__Task requirements__.
Word for word, retype the tail of the data below, starting with the line that has "The image size is (1148, 1045)." and including the last line.
***
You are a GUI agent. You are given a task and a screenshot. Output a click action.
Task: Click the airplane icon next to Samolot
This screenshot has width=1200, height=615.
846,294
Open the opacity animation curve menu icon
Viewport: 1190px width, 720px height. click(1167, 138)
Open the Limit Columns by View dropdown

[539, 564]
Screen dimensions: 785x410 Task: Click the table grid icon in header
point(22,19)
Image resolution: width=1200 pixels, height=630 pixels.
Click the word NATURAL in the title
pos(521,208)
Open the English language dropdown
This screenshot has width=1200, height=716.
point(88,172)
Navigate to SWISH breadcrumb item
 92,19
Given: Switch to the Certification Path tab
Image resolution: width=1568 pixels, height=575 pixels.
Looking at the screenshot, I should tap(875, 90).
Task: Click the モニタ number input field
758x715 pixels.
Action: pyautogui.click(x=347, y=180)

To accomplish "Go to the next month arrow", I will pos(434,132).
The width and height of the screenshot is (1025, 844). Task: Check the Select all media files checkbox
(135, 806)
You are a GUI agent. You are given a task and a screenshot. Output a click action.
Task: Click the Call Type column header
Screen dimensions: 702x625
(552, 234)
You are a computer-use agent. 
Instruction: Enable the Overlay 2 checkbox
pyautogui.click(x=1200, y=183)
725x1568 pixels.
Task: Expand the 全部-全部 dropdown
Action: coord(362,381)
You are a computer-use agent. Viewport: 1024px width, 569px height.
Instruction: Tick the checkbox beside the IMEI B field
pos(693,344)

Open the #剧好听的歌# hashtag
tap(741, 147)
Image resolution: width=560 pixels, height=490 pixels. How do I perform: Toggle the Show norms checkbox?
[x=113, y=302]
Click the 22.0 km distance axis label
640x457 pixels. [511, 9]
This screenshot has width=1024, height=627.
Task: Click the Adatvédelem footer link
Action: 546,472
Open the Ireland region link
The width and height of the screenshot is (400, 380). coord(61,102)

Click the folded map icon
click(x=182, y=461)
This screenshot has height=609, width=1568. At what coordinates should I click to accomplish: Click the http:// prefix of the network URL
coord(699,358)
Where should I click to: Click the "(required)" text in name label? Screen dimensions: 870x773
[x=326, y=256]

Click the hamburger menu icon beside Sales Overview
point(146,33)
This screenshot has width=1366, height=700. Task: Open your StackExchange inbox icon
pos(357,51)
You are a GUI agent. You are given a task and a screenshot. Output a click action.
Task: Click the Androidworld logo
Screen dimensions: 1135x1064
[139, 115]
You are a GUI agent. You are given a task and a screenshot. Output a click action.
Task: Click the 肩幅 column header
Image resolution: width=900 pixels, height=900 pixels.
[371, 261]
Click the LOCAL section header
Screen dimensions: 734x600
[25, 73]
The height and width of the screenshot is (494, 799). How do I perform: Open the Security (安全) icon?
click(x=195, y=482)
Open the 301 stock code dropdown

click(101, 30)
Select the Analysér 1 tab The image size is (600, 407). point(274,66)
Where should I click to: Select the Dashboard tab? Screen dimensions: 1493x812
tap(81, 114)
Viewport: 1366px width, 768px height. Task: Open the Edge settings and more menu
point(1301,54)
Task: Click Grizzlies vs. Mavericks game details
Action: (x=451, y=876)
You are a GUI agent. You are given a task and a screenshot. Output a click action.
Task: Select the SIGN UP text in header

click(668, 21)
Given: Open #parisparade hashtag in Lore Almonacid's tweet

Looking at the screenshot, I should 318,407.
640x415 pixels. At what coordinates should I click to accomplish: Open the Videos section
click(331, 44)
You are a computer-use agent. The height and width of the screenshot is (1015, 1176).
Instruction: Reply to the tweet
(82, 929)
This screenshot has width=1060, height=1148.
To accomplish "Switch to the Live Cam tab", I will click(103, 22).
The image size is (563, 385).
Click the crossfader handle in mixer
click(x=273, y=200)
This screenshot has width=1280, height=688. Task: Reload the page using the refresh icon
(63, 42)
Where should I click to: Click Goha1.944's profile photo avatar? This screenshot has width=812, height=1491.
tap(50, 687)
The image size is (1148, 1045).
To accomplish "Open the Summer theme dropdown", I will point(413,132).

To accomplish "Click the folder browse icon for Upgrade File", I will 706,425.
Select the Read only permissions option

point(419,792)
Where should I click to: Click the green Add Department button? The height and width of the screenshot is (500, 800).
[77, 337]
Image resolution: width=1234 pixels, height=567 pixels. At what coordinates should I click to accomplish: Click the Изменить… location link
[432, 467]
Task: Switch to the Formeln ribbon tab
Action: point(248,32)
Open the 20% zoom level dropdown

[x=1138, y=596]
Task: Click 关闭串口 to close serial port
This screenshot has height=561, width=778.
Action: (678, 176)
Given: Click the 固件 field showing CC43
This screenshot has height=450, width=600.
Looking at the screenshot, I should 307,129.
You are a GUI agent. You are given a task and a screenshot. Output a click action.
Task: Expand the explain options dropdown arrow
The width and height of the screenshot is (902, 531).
***
__Response to this exercise__.
The image size is (1148, 1045).
To accomplish "Open the Summer theme dropdown", I will point(413,132).

To accomplish "Click the folder browse icon for Upgrade File", I will 706,425.
Select the Read only permissions option

point(419,792)
Where should I click to: Click the green Add Department button? The height and width of the screenshot is (500, 800).
[77, 337]
Image resolution: width=1234 pixels, height=567 pixels. At what coordinates should I click to accomplish: Click the Изменить… location link
[432, 467]
Task: Switch to the Formeln ribbon tab
Action: point(248,32)
Open the 20% zoom level dropdown

[x=1138, y=596]
Task: Click 关闭串口 to close serial port
This screenshot has height=561, width=778.
Action: (678, 176)
Given: Click the 固件 field showing CC43
This screenshot has height=450, width=600.
Looking at the screenshot, I should 307,129.
You are a GUI agent. You are given a task and a screenshot. Output a click action.
Task: Expand the explain options dropdown arrow
The width and height of the screenshot is (902, 531).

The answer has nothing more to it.